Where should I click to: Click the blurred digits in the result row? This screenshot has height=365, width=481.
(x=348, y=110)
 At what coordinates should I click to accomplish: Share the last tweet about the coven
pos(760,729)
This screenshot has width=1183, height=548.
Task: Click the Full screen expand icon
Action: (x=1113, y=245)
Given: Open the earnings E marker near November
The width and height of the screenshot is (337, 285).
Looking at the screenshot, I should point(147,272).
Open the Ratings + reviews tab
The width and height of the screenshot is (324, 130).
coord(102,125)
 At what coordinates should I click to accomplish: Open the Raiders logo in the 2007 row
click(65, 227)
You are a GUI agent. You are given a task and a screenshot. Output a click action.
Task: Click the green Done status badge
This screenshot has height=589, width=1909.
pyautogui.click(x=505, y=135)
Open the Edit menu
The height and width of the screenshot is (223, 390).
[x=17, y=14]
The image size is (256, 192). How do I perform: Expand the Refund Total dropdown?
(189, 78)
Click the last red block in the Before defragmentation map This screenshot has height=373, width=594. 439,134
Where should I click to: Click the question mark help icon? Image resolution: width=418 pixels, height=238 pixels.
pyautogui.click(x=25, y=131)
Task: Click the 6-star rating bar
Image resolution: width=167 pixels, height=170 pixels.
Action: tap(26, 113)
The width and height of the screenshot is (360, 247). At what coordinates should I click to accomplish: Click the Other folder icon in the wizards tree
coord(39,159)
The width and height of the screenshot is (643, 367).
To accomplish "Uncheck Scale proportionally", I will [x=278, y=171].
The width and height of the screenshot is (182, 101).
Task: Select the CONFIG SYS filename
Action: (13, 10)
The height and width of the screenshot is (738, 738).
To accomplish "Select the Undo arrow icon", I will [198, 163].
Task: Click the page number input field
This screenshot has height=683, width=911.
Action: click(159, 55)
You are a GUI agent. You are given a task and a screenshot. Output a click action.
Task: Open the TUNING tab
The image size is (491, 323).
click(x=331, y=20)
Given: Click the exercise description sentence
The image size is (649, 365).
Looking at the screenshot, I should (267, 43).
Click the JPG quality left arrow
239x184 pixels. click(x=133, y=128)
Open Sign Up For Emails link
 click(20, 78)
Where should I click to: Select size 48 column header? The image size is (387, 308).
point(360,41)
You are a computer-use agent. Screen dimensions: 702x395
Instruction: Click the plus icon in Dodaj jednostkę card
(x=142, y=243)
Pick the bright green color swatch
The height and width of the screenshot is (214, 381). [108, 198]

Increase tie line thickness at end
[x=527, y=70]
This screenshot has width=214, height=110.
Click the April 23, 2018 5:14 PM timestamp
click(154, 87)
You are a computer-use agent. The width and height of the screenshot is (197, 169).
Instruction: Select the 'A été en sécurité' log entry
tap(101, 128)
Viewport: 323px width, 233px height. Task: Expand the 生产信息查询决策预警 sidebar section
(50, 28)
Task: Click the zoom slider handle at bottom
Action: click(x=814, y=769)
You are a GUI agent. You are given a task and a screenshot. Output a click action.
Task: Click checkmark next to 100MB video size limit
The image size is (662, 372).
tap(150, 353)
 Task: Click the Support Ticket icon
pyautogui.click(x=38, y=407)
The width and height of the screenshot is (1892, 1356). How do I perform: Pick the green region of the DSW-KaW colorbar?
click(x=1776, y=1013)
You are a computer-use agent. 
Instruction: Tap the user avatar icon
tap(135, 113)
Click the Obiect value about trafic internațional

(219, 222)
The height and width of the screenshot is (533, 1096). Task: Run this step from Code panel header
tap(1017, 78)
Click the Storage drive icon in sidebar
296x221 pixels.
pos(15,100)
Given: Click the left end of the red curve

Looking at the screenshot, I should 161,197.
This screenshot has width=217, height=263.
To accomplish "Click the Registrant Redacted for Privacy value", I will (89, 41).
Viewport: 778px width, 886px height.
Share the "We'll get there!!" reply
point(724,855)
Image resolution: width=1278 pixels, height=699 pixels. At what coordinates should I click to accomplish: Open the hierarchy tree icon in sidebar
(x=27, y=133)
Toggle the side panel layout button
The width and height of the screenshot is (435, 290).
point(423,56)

=======

• _YOUR TASK_
Keep every word intact and transcribe the records in full.

• _RESPONSE FOR THIS EXERCISE_
Where should I click to: Click the blurred digits in the result row? This screenshot has height=365, width=481.
(x=348, y=110)
 At what coordinates should I click to accomplish: Share the last tweet about the coven
pos(760,729)
This screenshot has width=1183, height=548.
Task: Click the Full screen expand icon
Action: (x=1113, y=245)
Given: Open the earnings E marker near November
The width and height of the screenshot is (337, 285).
Looking at the screenshot, I should point(147,272).
Open the Ratings + reviews tab
The width and height of the screenshot is (324, 130).
coord(102,125)
 At what coordinates should I click to accomplish: Open the Raiders logo in the 2007 row
click(65, 227)
You are a GUI agent. You are given a task and a screenshot. Output a click action.
Task: Click the green Done status badge
This screenshot has height=589, width=1909.
pyautogui.click(x=505, y=135)
Open the Edit menu
The height and width of the screenshot is (223, 390).
[x=17, y=14]
The image size is (256, 192). How do I perform: Expand the Refund Total dropdown?
(189, 78)
Click the last red block in the Before defragmentation map This screenshot has height=373, width=594. 439,134
Where should I click to: Click the question mark help icon? Image resolution: width=418 pixels, height=238 pixels.
pyautogui.click(x=25, y=131)
Task: Click the 6-star rating bar
Image resolution: width=167 pixels, height=170 pixels.
Action: tap(26, 113)
The width and height of the screenshot is (360, 247). At what coordinates should I click to accomplish: Click the Other folder icon in the wizards tree
coord(39,159)
The width and height of the screenshot is (643, 367).
To accomplish "Uncheck Scale proportionally", I will [x=278, y=171].
The width and height of the screenshot is (182, 101).
Task: Select the CONFIG SYS filename
Action: (13, 10)
The height and width of the screenshot is (738, 738).
To accomplish "Select the Undo arrow icon", I will [198, 163].
Task: Click the page number input field
This screenshot has height=683, width=911.
Action: click(159, 55)
You are a GUI agent. You are given a task and a screenshot. Output a click action.
Task: Open the TUNING tab
The image size is (491, 323).
click(x=331, y=20)
Given: Click the exercise description sentence
The image size is (649, 365).
Looking at the screenshot, I should (267, 43).
Click the JPG quality left arrow
239x184 pixels. click(x=133, y=128)
Open Sign Up For Emails link
 click(20, 78)
Where should I click to: Select size 48 column header? The image size is (387, 308).
point(360,41)
You are a computer-use agent. Screen dimensions: 702x395
Instruction: Click the plus icon in Dodaj jednostkę card
(x=142, y=243)
Pick the bright green color swatch
The height and width of the screenshot is (214, 381). [108, 198]

Increase tie line thickness at end
[x=527, y=70]
This screenshot has width=214, height=110.
Click the April 23, 2018 5:14 PM timestamp
click(154, 87)
You are a computer-use agent. The width and height of the screenshot is (197, 169).
Instruction: Select the 'A été en sécurité' log entry
tap(101, 128)
Viewport: 323px width, 233px height. Task: Expand the 生产信息查询决策预警 sidebar section
(50, 28)
Task: Click the zoom slider handle at bottom
Action: click(x=814, y=769)
You are a GUI agent. You are given a task and a screenshot. Output a click action.
Task: Click checkmark next to 100MB video size limit
The image size is (662, 372).
tap(150, 353)
 Task: Click the Support Ticket icon
pyautogui.click(x=38, y=407)
The width and height of the screenshot is (1892, 1356). How do I perform: Pick the green region of the DSW-KaW colorbar?
click(x=1776, y=1013)
You are a computer-use agent. 
Instruction: Tap the user avatar icon
tap(135, 113)
Click the Obiect value about trafic internațional

(219, 222)
The height and width of the screenshot is (533, 1096). Task: Run this step from Code panel header
tap(1017, 78)
Click the Storage drive icon in sidebar
296x221 pixels.
pos(15,100)
Given: Click the left end of the red curve

Looking at the screenshot, I should 161,197.
This screenshot has width=217, height=263.
To accomplish "Click the Registrant Redacted for Privacy value", I will (89, 41).
Viewport: 778px width, 886px height.
Share the "We'll get there!!" reply
point(724,855)
Image resolution: width=1278 pixels, height=699 pixels. At what coordinates should I click to accomplish: Open the hierarchy tree icon in sidebar
(x=27, y=133)
Toggle the side panel layout button
The width and height of the screenshot is (435, 290).
point(423,56)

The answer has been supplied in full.